Four transcription factors, Oct-4, Sox2, Klf4, and c-Myc, are sufficient to revert differentiated somatic cells into iPS cells. Izpisúa-Belmonte's team used quantitative real time PCR to determine whether the expression of these and a number of self-renewal markers was enhanced during regeneration. Xenopus animal cap cells, which served as examples for embryonic pluripotent cells, expressed all but two markers. In contrast, the tadpole blastema cells expressed barely half of 11 tested pluripotency genes, none of which was up-regulated during regeneration. Furthermore, these markers were not specific to regenerating tissue and were also found in regeneration-incompetent limbs of metamorphosing tadpoles. Ultimately, only three factors were found to be expressed at similar or higher levels than in iPS cells. Furthermore, if blastemal cells are truly pluripotent, they should express pluripotency-associated genes uniformly across the regenerate. Reprogramming factors did not conform to this pattern either: of the three most strongly expressed markers, one was down-regulated in all blastemal cells and another one was asymmetrically expressed in the posterior portion of the limb blastema. Last, while their faster cell cycles are another hallmark of pluripotent cells, blastema cells turned out to be cycling more slowly, again indicating that they behave rather like somatic cells.

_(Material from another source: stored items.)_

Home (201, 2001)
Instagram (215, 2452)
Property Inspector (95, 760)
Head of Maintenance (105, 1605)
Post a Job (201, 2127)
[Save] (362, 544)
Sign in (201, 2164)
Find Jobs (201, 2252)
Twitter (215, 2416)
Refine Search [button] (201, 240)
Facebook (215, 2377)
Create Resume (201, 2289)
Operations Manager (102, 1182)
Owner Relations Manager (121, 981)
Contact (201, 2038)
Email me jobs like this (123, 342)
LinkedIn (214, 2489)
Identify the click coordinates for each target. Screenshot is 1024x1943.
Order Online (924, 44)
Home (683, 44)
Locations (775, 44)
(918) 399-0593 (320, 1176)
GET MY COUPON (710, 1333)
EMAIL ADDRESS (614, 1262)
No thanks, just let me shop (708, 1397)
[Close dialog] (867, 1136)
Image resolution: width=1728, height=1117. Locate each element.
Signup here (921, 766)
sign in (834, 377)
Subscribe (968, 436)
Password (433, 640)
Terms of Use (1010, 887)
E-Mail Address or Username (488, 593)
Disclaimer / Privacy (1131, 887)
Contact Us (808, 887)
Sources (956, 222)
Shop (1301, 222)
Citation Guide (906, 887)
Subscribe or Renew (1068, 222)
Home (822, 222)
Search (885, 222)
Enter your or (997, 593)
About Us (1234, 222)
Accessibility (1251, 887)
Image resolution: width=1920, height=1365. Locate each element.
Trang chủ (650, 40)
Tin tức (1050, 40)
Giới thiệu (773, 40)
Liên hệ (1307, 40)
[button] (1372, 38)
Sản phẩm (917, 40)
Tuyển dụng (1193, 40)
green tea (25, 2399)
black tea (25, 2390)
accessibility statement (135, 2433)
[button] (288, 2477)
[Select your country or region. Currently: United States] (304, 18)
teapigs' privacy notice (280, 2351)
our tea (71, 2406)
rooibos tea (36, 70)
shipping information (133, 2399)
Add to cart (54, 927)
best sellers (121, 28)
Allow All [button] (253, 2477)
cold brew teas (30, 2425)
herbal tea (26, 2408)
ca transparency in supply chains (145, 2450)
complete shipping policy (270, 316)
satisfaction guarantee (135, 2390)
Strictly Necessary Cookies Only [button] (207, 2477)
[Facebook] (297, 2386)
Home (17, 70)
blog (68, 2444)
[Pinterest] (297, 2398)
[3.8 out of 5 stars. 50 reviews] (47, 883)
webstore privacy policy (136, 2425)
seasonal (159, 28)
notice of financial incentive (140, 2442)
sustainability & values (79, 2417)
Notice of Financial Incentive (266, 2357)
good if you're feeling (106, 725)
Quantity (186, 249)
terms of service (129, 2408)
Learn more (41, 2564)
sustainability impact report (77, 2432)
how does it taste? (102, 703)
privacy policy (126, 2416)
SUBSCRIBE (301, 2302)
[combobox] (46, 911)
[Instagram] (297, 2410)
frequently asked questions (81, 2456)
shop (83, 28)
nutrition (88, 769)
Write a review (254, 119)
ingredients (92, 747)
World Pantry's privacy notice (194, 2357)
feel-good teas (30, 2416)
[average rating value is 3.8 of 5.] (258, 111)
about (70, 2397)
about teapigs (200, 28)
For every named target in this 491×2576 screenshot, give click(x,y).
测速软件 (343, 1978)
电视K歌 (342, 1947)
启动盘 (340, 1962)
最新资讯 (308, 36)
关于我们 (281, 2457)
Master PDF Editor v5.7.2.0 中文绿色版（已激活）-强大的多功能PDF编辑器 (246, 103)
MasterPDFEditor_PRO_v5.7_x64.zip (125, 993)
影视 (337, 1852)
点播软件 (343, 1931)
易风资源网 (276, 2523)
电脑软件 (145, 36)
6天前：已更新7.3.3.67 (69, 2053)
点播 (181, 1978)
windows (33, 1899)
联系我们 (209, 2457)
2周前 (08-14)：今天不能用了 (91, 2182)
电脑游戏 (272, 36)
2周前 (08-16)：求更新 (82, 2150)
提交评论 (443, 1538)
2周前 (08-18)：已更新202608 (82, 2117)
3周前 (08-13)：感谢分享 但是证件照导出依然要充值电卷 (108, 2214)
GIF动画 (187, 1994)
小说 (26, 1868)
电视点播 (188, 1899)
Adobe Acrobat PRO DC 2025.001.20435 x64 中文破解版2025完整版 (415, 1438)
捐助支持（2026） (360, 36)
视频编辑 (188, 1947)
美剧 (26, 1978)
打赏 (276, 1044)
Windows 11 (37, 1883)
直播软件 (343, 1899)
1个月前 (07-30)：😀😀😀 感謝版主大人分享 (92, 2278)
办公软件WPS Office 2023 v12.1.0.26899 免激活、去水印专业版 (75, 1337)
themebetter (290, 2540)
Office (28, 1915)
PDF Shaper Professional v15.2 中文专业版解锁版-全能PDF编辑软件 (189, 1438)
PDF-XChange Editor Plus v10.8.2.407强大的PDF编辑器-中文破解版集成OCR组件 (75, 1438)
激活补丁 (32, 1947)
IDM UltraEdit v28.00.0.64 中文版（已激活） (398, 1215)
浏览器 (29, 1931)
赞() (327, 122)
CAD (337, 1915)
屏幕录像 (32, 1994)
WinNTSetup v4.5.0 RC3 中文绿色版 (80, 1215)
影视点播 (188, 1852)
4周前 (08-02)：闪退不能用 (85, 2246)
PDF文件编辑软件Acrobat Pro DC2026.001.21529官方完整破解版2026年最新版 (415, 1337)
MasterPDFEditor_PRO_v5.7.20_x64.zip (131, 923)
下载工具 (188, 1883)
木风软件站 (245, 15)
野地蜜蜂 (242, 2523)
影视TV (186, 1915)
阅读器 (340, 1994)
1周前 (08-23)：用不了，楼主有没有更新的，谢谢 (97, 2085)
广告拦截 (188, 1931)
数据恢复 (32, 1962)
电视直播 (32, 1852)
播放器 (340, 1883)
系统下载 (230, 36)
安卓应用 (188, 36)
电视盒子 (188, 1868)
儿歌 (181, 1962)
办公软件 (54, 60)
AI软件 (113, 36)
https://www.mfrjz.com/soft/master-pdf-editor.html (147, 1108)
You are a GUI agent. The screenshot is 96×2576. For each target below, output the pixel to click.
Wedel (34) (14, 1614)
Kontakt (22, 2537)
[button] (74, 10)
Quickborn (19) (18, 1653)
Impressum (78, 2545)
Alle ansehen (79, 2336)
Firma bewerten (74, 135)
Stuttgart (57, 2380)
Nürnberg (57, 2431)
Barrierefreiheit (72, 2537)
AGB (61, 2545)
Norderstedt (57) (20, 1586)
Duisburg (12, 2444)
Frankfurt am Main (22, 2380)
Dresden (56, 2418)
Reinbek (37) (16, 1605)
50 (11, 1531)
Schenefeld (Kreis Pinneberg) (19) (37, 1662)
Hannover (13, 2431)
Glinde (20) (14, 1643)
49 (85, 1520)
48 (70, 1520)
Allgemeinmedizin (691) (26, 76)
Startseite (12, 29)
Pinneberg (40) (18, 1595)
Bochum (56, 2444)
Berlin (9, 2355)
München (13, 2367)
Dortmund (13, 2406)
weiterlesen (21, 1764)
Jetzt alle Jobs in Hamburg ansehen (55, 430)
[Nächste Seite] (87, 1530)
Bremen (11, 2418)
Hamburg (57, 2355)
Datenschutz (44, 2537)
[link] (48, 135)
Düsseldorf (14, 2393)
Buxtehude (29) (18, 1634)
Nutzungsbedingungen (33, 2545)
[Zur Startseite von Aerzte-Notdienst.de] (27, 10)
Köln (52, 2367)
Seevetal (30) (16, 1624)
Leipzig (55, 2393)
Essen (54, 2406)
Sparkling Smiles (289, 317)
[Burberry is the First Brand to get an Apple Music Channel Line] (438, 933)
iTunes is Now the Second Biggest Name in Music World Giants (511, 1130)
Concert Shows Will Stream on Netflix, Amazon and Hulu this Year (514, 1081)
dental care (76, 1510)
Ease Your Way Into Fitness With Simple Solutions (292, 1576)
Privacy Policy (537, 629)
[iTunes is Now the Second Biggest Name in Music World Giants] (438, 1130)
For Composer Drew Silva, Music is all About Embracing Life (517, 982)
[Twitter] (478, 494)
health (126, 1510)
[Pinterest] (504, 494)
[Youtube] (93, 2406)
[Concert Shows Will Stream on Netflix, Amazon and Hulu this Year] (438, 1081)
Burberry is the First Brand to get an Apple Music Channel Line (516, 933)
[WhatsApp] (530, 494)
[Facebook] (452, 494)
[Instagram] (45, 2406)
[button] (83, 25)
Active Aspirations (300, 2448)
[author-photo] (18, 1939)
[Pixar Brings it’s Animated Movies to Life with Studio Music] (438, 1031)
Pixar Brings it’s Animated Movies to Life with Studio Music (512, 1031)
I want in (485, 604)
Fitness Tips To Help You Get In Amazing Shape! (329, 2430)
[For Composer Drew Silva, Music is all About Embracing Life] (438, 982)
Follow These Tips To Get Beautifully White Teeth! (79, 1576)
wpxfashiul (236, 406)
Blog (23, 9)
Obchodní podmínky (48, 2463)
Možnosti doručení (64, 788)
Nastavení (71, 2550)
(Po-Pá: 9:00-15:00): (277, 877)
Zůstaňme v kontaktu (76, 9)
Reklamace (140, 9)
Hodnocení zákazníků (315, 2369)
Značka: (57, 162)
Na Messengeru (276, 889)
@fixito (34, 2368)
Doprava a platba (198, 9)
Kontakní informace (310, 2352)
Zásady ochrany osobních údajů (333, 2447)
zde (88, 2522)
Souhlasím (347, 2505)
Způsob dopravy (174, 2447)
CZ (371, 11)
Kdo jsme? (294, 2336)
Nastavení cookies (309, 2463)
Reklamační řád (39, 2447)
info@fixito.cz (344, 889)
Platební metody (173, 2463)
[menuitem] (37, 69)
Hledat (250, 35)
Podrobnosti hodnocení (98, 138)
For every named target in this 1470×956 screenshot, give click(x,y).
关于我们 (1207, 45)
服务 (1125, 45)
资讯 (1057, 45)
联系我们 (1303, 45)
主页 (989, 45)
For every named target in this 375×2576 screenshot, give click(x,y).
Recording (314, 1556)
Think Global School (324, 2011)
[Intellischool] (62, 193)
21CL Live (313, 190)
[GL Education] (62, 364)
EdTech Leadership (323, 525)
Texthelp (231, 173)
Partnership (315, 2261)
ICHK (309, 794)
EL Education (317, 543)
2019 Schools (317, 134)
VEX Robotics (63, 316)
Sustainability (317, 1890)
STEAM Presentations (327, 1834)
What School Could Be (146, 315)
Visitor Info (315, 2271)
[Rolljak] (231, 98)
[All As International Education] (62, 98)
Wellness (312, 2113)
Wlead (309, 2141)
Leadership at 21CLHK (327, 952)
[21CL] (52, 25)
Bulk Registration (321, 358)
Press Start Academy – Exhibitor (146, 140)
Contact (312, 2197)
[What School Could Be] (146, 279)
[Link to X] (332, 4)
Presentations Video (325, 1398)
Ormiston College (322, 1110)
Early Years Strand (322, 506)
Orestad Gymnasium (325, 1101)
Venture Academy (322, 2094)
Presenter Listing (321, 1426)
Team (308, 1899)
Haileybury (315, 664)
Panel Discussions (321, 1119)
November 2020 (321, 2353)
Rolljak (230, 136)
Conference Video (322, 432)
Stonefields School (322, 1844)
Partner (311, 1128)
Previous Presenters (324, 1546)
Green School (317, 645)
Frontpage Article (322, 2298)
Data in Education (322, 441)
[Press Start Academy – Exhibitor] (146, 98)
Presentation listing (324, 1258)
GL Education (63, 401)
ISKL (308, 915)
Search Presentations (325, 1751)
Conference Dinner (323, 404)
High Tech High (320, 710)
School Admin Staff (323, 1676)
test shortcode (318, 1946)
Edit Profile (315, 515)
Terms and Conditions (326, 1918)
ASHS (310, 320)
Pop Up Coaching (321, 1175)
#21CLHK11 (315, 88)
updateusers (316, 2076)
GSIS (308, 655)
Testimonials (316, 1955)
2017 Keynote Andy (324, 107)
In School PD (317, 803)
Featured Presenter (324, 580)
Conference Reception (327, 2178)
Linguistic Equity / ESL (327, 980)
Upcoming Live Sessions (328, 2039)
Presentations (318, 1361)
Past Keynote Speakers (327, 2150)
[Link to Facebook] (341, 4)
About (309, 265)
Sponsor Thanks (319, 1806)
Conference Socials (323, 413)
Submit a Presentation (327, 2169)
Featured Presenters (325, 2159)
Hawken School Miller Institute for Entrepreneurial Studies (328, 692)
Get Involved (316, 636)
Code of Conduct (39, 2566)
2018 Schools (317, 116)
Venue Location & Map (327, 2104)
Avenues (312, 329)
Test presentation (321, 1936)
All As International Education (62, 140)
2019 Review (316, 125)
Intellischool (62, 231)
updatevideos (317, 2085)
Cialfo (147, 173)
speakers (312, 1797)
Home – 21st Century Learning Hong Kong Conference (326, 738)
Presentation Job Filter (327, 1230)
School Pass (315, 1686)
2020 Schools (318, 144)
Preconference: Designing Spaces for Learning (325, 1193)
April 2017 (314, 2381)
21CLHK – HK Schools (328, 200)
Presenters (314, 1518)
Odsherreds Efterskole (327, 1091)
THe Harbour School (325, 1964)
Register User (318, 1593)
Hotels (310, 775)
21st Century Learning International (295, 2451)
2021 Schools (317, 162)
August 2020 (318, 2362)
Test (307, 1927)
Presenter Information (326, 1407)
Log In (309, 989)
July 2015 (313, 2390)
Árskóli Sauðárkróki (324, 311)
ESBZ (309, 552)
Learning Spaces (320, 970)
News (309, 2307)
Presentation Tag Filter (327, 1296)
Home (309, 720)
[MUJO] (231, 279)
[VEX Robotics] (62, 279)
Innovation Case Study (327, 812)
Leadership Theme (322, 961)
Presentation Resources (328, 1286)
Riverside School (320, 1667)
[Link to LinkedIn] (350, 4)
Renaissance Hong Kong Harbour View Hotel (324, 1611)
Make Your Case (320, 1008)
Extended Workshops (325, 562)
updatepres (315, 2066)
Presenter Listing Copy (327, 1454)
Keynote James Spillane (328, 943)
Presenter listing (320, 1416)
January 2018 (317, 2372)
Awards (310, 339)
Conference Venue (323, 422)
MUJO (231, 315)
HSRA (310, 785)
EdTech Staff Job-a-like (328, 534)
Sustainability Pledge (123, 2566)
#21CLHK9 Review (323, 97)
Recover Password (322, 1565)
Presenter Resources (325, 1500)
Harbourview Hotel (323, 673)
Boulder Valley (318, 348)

In zebrafish, it turned out that most pluripotency genes are also expressed in nonregenerating fins and none are up-regulated in the blastema. The authors then wondered whether reprogramming factors are required for regeneration. They blocked the activities of the oct-4 ortholog pou5f1, as well as sox2, both of which are key factors in self-renewing pluripotent cells, by injecting morpholinos into blastemas at 1, 2, or 3 days after amputation. Both factors appeared to slow down the regrowth of amputated tissue, and while pou5f1 seemed to be required at all tested time points, sox2 knockdown only affected the late regenerative outgrowth stages when cells start to re-differentiate.

Taken together, the findings harmonize with the observed lineage restriction of blastema cells in regenerating axolotl limbs and suggest that blastema cells and pluripotent cells have little in common. At best, the blastema is a multipotent tissue that expresses low levels of some or all key pluripotency factors. One appealing hypothesis emerging from this study is that these low levels might start reprogramming but then stall at an early stage. In this view, multipotency not only is the best possible result a blastema can achieve, but appears like a more economical response to injury than full reversal to pluripotency.